▸ What the task asks: In the forum thread about building an electric side-by-side ATV, what vehicle does Glocker40 plan to take the drivetrain and electrics from?

** START OF Quoted passage **

# Electric Side by Side ATV, MX suspension



## winzeracer (Apr 3, 2012)

Hi,

Welcome to the forum! Sounds like a fun project. The Agni 95r or whatever they are calling themselves now, was meant for a motorcycle or go kart. I have a couple of them. I also just took apart my kart that had a 111R nearly identical motor but with larger magnets and 111 copper strips as opposed to 95. My kart was about 410 lbs with driver and was fun and quick, however I can imagine trying to haul 2 people plus gear and more batteries than I probably had. Not to mention burning up brushes ect. Go with a simple AC15 or AC21 from HPEVS easy and reliable, no brushes. no fuss.

THanks,
Brock


----------



## Glocker40 (Dec 20, 2015)

Thanks! An update, I have located and purchased two Yamaha YZ motocross bike chassis's I will use for the suspensions, and I was able to pick up a cheap 48 volt Club Car golf cart, so I plan on using all the drivetrain and electrics out of it to get my buggy on "the road" and sorted out. I may start with LA batteries for ease of instal, but would love to use a Chevy Volt Lithium if possible. I have some located and Ive been reading about their uses as much as possible. After the holidays are over I will be able to get back to work on the buggy. More updates to come.
Merry Christmas!


----------



## Glocker40 (Dec 20, 2015)

** END OF Quoted passage **
** START OF Data provided **

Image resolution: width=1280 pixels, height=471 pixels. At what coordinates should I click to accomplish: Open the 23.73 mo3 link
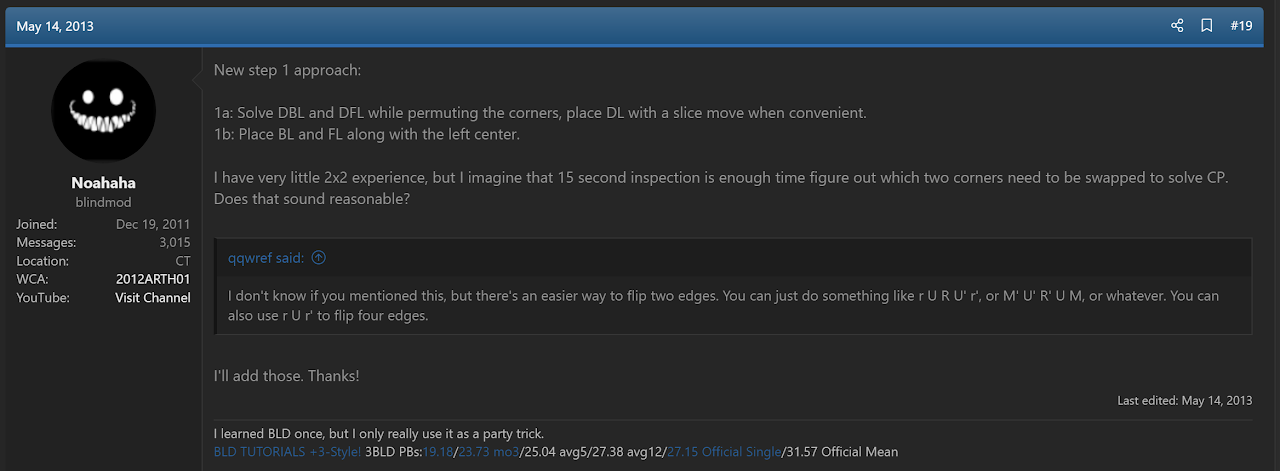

** END OF Data provided **

▸ Task response: A cheap 48-volt Club Car golf cart.